I couldn’t wait to see Matt Damon and Ben Affleck’s first outing on a script together since their 1997 Oscar-winning “Goodwill Hunting.” Turns out, I could’ve waited.  THE LAST DUEL  is based on Eric Jager’s 2004 book recounting the true story of the the last government-sanctioned trial by combat in medieval France between Jean de Carrouges (Matt Damon) and Jacques Le Gris (Adam Driver) the man accused of raping Jean’s wife Marguerite (Jodie Comer). Ridley Scott who directed such emotionally engaging and visually compelling films as “The Martian,” “Blade Runner,” “Thelma and Louise,” and “Gladiator” directs 2 hours and 30 minutes of tedium interrupted by grimy battle scenes, and a platinum-haired Ben Affleck as the dissolute Pierre D’Alencon cavorting around the boudoir with intermittent barrages of snark directed at Jean de Carrouges. Never have I felt so disengaged or experienced a more antiseptic treatment of such a brutal, visceral, and humiliating crime.

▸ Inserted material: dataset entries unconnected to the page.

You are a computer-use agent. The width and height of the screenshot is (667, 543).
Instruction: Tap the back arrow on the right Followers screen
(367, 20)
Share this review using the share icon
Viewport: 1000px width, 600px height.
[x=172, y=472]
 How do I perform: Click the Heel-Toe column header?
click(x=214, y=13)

All the performances are fine, but especially that of the luminous Jodie Comer, transfixing in a supremely subtle and nuanced performance, despite a leaden script that sets out to deliver three points of view on the rape. Ben and Matt wrote the knights’ point of view and Nicole Holofcener (“Can You Ever Forgive Me,” “Enough Said”) was enlisted to provide Marguerite’s. Under the laws of the day (vestigially represented in the 21st century by anyone still referred to as Mrs.) women were  merely the property of their husbands and had no legal standing. Hence Marguerite’s husband had to fight her battle, now his injury, to the death; if he loses, it must be God’s will and she must die too– presumably for lying– by being burnt alive at the stake. Marguerite stands her ground, risks all, and speaks truth to power. I was prepared to feel outraged. Empowered. Something like that. Instead, I felt what I might feel watching a clinical examination of an incident, revealing little we didn’t already know, and with the emotional and psychological pieces missing.

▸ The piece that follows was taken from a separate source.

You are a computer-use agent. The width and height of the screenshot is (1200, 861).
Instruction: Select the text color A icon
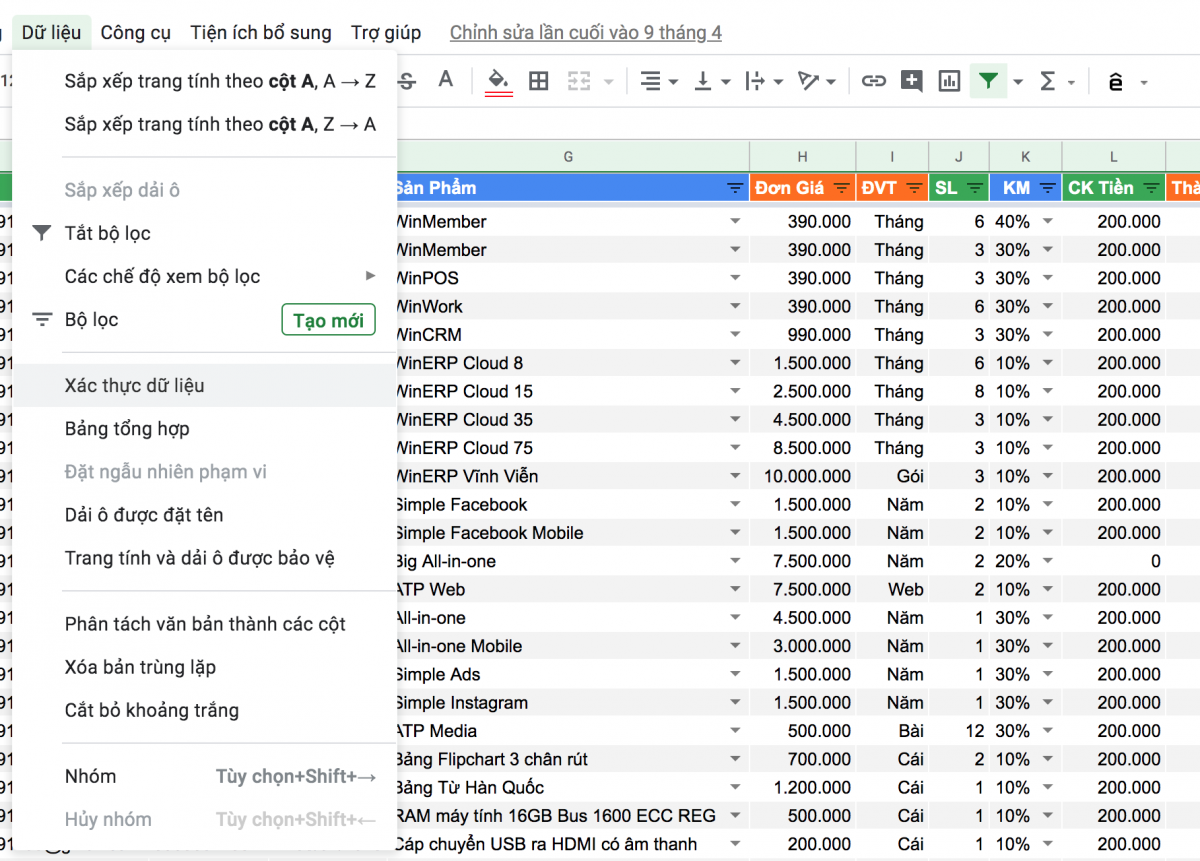pos(446,80)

“Rashomon”-like, the film tells the story three times from a different point of view based on what each character has been acculturated to believe. The camera focuses on the externals, which vary slightly with only the subtlest of clues to each person’s motivation and experience. The viewer is kept at a remove as though this were some sort of intellectual exercise. As recalled by the men, we notice that the crime is largely about ego and power, but the crime itself is represented onscreen almost the same to each man. This is odd, given that Marguerite’s husband wasn’t there and has only heard the story from his wife. The rapist imagines that she flirted and then his arousal becomes its own justification.

As Marguerite recounts it, there has been no flirting, only dutiful deference to Le Gris at the bidding of her husband, but again the representation of the rape barely shifts. We witness the crime from the outside instead of from the intimacy of her point of view: terrified, furious, and in emotional, psychological, and physical agony. As transcribed in the historical record, there were actually two men involved in the rape, one of whom assisted in holding her down. This is left out of the film. I remain baffled by the aesthetic choices made here which by my reckoning keep the viewer at a distance from the whole truth about what this woman suffered: a physical violation compounded by the weight of a culture designed to crush her and all of her gender into oblivion. “The last duel,” by my reckoning, has yet to be fought.

Which brings me to a gratifying swan song– the 5th and final James Bond film starring the fabulous Daniel Craig, dangerous and debonair, as 007, directed and co-written by Cary Joji Fukunaga: NO TIME TO DIE . It begins with a heart-stopping, high-flying, rip-roaring emotional roller coaster of a pre-credit sequence capped by Billie Eilish’s sultry voice snaking around her dark, sensuous theme song, as we plunge into a time-tripping, globetrotting, glamorous thrill ride between life and death, heartache and revenge, tuxedos and Astin Martins, as it falls to Bond to save the world again, this time from the scarred and noxious Lyutsifer Safin (Rami Malek). It’s all there from A to Z, with special attention to M (Ralph Fiennes) and Q (Ben Whishaw), Moneypenny (Naomie Harris), a newly named 007 (Lashana Lynch) who leaves Bond a tad stirred but not shaken, unlike the luscious Lea Seydoux as Bond’s French femme– fatale? PLUS a soupçon of Ana de Armas as dazzling agent-in- training Paloma, wielding wise cracks and weaponry with equal aplomb while executing a full split. It should be noted she does it all while barely wearing a black satin gown slit up to there and down to nowhere and never falling off.  One major quibble: they should have dispensed with the child endangerment scenes– cruel and unnecessary. Otherwise have a ball and prepare to shed a tear.